Well-known beautician Vasantha taught Saranya the art of threading eyebrows, bleaching faces and doing facials. Among the first graduates from this beautician's course in 2005 were Vidhya, Saranya, Ashwariya and Dyana. Today there are at least 36 trained beauticians among them, many with their own parlours.
TAI's Kavya is a folk art group that uses theatre as a medium for anti-AIDS messages and employs aravani dancers and musicians.
"It is an emotionally satisfying moment for all the aravanis who participate in our campaigns that they are able to contribute to other people's lives," said TAI project director Lakshmi Bai.

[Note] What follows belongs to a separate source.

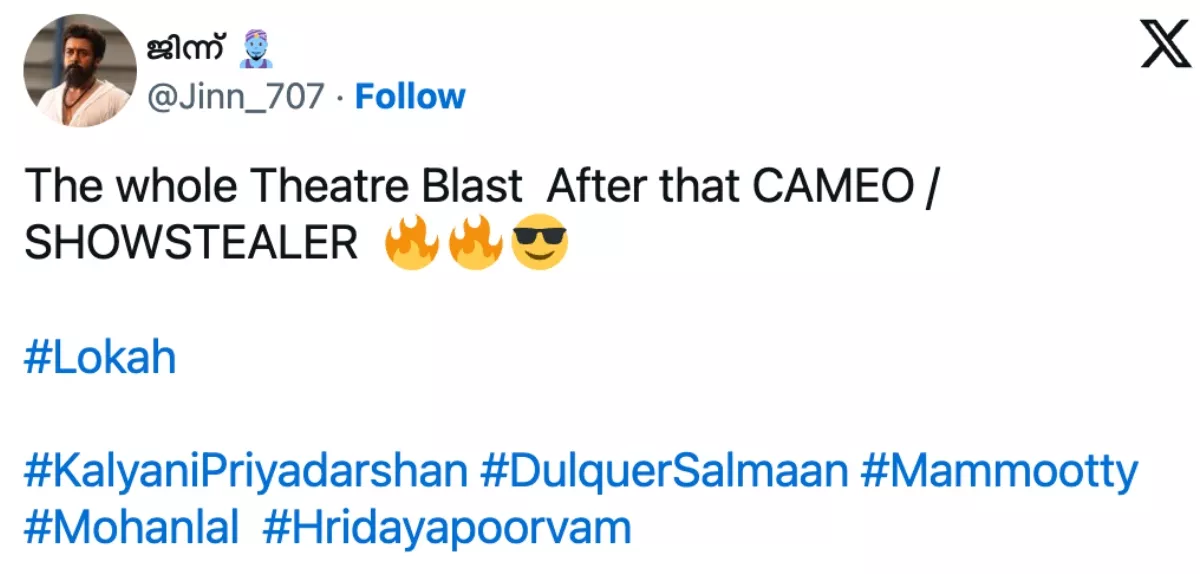Click the Malayalam display name

[x=188, y=47]
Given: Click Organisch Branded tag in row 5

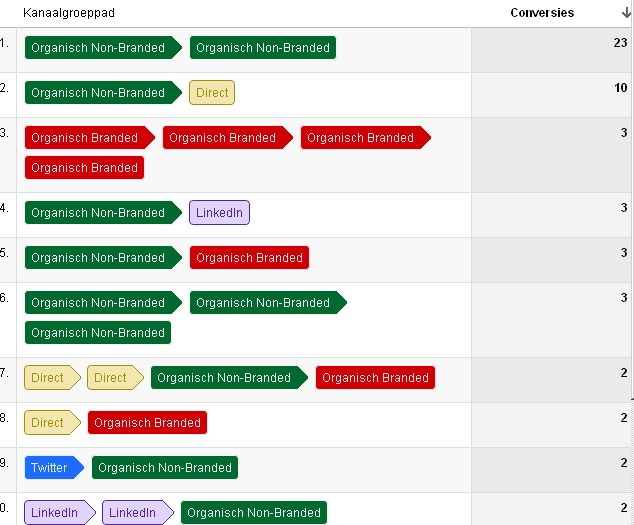Looking at the screenshot, I should pos(249,258).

Though TAI's main objective is AIDS control, a major fallout of their social initiatives has been a dramatic perception change within India's transgender community.
Former chief election commissioner T N Seshan had initiated electoral enrolment for aravanis. There are currently many elected aravanis in legislative assemblies in Madhya Pradesh, Orissa and several municipality offices in Tamil Nadu.
India has an estimated 500,000 transsexuals, including transvestites and eunuchs, demanding equal social space.